Bishop, Anne – Finsternis (Die Schwarzen Juwelen 5)

Band 1: [„Dunkelheit“ 3375
Band 2: [„Dämmerung“ 3437
Band 3: [„Schatten“ 3446
Band 4: [„Zwielicht“ 3514

Neun Jahre lang wurde Jared als Lustsklave benutzt. Dann hielt er es nicht mehr aus und brachte die Königin, der er gehörte, um! Jetzt gilt er als Königinnenmörder, als unberechenbar und gefährlich. Das bedeutet, dass er demnächst in den Salzminen von Pruul landen wird.

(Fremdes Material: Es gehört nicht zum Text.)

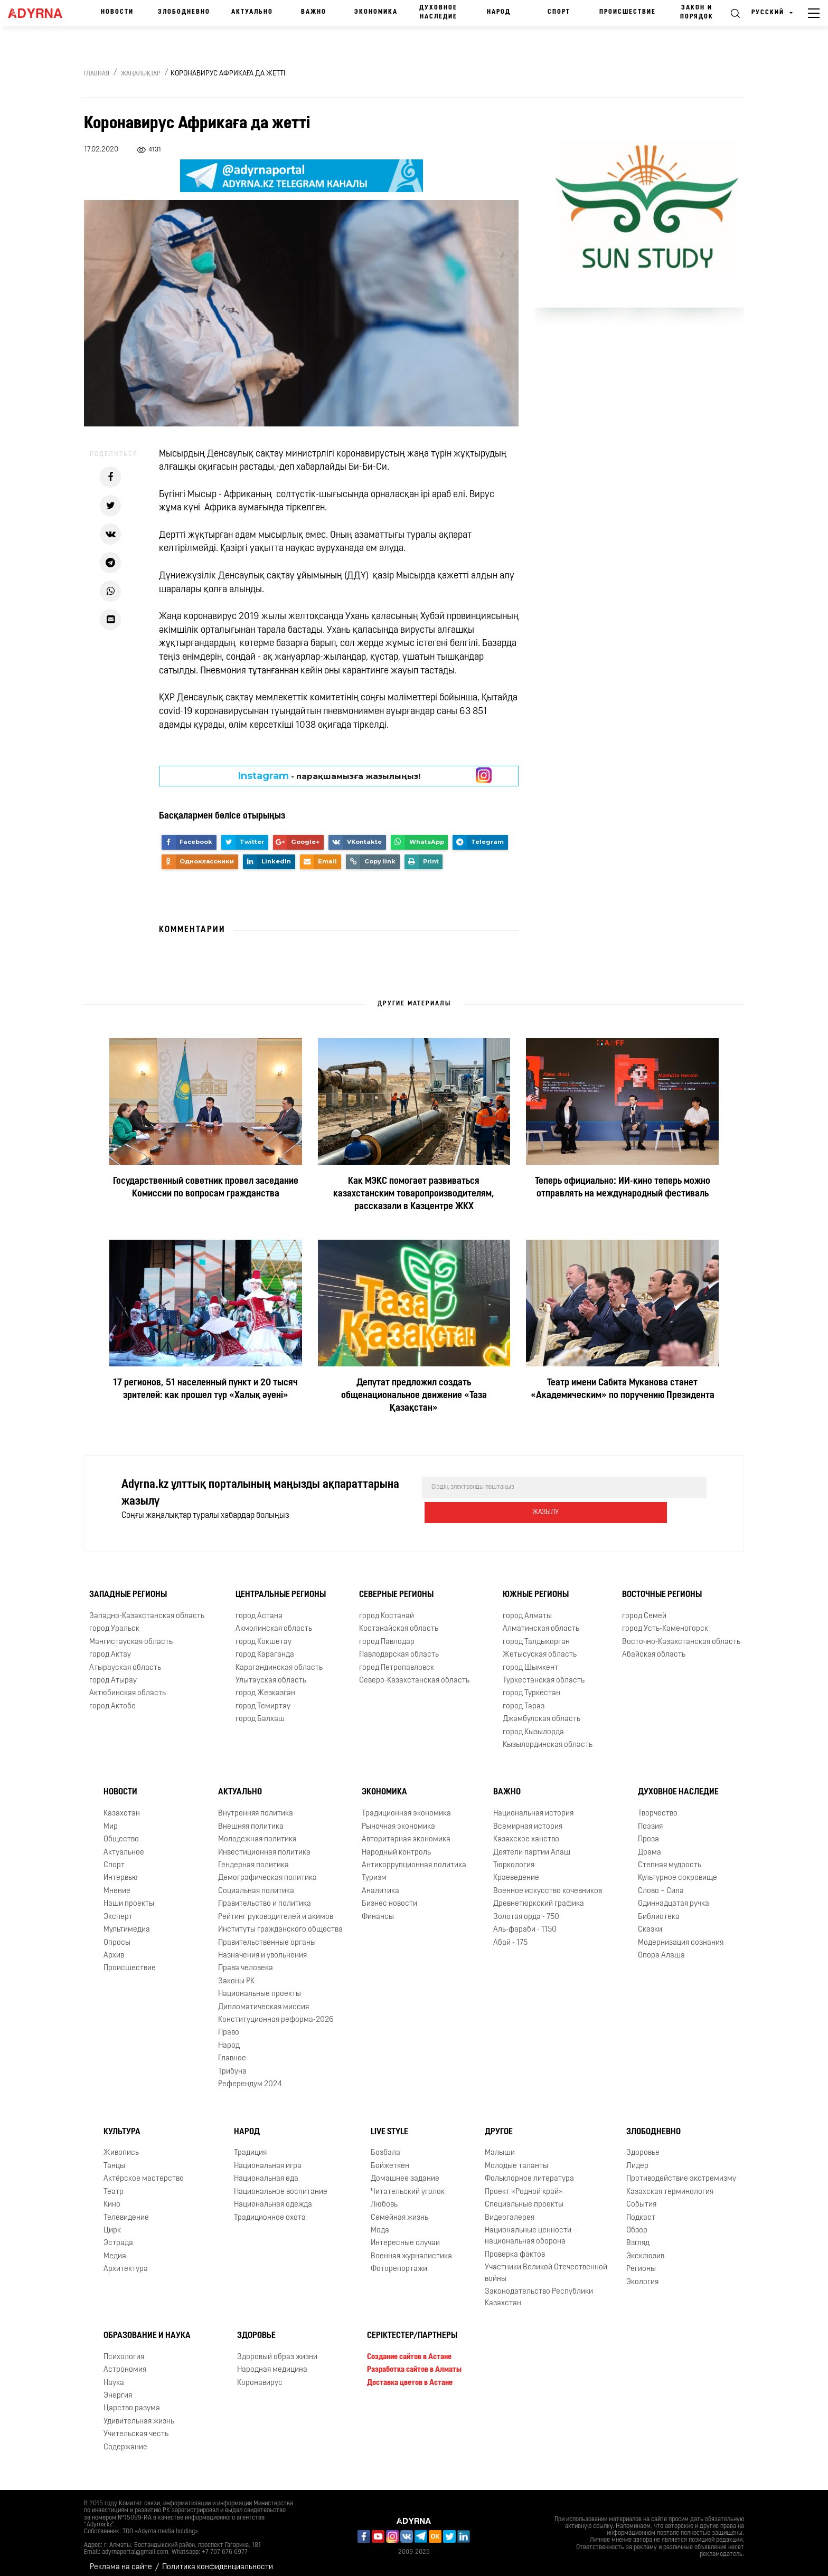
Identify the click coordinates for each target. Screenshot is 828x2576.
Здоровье (643, 2145)
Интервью (120, 1870)
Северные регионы (396, 1586)
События (641, 2196)
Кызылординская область (547, 1737)
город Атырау (113, 1672)
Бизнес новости (389, 1895)
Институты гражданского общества (280, 1921)
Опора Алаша (661, 1947)
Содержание (125, 2439)
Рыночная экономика (398, 1818)
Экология (642, 2274)
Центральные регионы (281, 1586)
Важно (313, 12)
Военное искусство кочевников (547, 1883)
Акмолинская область (274, 1620)
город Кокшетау (263, 1634)
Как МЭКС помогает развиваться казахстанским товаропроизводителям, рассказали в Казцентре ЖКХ (413, 1194)
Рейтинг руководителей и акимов (275, 1909)
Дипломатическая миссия (263, 1999)
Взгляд (638, 2235)
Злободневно (184, 12)
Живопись (121, 2145)
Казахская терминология (669, 2184)
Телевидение (126, 2209)
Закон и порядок (696, 12)
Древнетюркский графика (538, 1895)
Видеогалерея (509, 2209)
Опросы (116, 1934)
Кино (111, 2196)
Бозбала (385, 2145)
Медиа (114, 2248)
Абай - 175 (510, 1934)
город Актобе (112, 1698)
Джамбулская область (541, 1711)
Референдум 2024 (250, 2076)
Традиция (250, 2145)
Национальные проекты (259, 1986)
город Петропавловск (396, 1660)
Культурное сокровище (677, 1870)
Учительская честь (135, 2426)
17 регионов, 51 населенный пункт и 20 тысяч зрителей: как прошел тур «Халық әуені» (205, 1389)
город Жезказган (265, 1685)
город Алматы (527, 1608)
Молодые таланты (516, 2158)
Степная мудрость (669, 1857)
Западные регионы (128, 1586)
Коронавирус (260, 2375)
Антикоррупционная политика (414, 1857)
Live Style (389, 2123)
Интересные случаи (405, 2235)
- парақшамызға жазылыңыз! (329, 776)
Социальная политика (256, 1883)
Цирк (112, 2222)
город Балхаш (260, 1711)
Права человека (245, 1960)
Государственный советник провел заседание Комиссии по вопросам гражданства (205, 1187)
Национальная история (533, 1805)
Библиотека (659, 1909)
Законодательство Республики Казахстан (539, 2288)
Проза (648, 1831)
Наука (113, 2375)
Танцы (114, 2158)
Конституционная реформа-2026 (276, 2012)
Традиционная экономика (406, 1805)
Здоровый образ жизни (277, 2349)
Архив (113, 1947)
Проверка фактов (515, 2246)
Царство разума (131, 2400)
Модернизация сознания (680, 1934)
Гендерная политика (253, 1857)
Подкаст (640, 2209)
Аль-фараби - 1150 (525, 1921)
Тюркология (513, 1857)
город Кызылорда (533, 1724)
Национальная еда (266, 2170)
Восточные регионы (662, 1586)
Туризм (374, 1870)
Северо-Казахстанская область (414, 1672)
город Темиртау (263, 1698)
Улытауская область (271, 1672)
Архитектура (125, 2261)
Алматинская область (541, 1620)
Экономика (376, 12)
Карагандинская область (279, 1660)
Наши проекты (128, 1895)
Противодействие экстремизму (681, 2170)
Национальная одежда (273, 2196)
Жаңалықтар (141, 74)
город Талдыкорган (536, 1634)
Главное (232, 2050)
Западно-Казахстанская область (146, 1608)
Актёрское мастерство (143, 2170)
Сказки (650, 1921)
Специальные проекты (524, 2196)
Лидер (637, 2158)
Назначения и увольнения (262, 1947)
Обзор (636, 2222)
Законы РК (236, 1973)
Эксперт (118, 1909)
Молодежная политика (257, 1831)
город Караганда (265, 1646)
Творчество (658, 1805)
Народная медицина (272, 2361)
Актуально (252, 12)
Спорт (559, 12)
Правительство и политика (264, 1895)
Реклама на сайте (121, 2559)
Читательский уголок (408, 2184)
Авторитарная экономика (406, 1831)
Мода (380, 2222)
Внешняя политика (251, 1818)
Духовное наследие (438, 12)
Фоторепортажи (399, 2261)
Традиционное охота (270, 2209)
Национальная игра (268, 2158)
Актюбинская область (127, 1685)
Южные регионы (536, 1586)
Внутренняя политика (255, 1805)
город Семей (644, 1608)
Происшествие (627, 12)
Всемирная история (527, 1818)
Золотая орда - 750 (526, 1909)
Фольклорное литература (529, 2170)
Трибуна (232, 2063)
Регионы (641, 2261)
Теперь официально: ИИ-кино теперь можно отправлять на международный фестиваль (622, 1187)
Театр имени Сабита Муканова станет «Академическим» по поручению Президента (622, 1389)
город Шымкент (530, 1660)
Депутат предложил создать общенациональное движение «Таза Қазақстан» (414, 1395)
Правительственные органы (267, 1934)
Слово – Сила (661, 1883)
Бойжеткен (390, 2158)
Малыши (500, 2145)
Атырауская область (125, 1660)
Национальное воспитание (280, 2184)
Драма (649, 1844)
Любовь (384, 2196)
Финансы (378, 1909)
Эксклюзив (645, 2248)
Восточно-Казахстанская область (681, 1634)
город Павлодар (387, 1634)
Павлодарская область (399, 1646)
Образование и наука (147, 2327)
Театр (113, 2184)
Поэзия (650, 1818)
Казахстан (121, 1805)
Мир (110, 1818)
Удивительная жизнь (138, 2413)
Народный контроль (396, 1844)
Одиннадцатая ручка (673, 1895)
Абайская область (653, 1646)
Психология (123, 2349)
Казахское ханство (526, 1831)
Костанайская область (398, 1620)
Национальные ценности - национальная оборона (530, 2227)
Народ (499, 12)
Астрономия (124, 2361)
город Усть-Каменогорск (665, 1620)
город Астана (259, 1608)
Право (228, 2025)
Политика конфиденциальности (217, 2559)
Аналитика (380, 1883)
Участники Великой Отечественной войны (546, 2264)
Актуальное (123, 1844)
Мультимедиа (126, 1921)
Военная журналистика (411, 2248)
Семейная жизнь (399, 2209)
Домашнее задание (405, 2170)
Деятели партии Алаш (531, 1844)
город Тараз (523, 1698)
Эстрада (118, 2235)
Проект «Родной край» (524, 2184)
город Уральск (114, 1620)
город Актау (110, 1646)
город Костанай (386, 1608)
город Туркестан (531, 1685)
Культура (121, 2123)
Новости (117, 12)
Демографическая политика (267, 1870)
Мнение (116, 1883)
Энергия (117, 2387)
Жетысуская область (540, 1646)
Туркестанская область (544, 1672)
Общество (121, 1831)
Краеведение (516, 1870)
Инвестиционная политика (264, 1844)
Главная (96, 74)
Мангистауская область (131, 1634)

Doch dann geschieht etwas völlig Unerwartetes: Er wird gekauft. Von der Grauen Lady.

Jared ist davon kaum begeistert. Denn die Graue Lady hat einen Ruf, der ihn keineswegs zum Optimismus berechtigt. Ihr Verhalten ist jedoch mehr als sonderbar, ja regelrecht widersprüchlich! Auf dem Weg in ihr Territorium Dena Nehele gibt sie Jared einiges zu denken. Bis er schließlich durch puren Zufall hinter ihr Geheimnis kommt und sich damit alles verändert …

_“Finsternis“_ spielt tatsächlich in einer Zeit vor dem ersten Band des Zyklus, als Prequel kann man ihn aber nicht wirklich bezeichnen, da er nicht die unmittelbare Vorgeschichte zu den Ereignissen um Jaenelle erzählt. Die einzigen beiden Personen aus dem eigentlichen Zyklus, die in diesem Band vorkommen, sind Dorothea SaDiablo und Daemon Sadi, wobei Letzterer lediglich eine Nebenrolle einnimmt.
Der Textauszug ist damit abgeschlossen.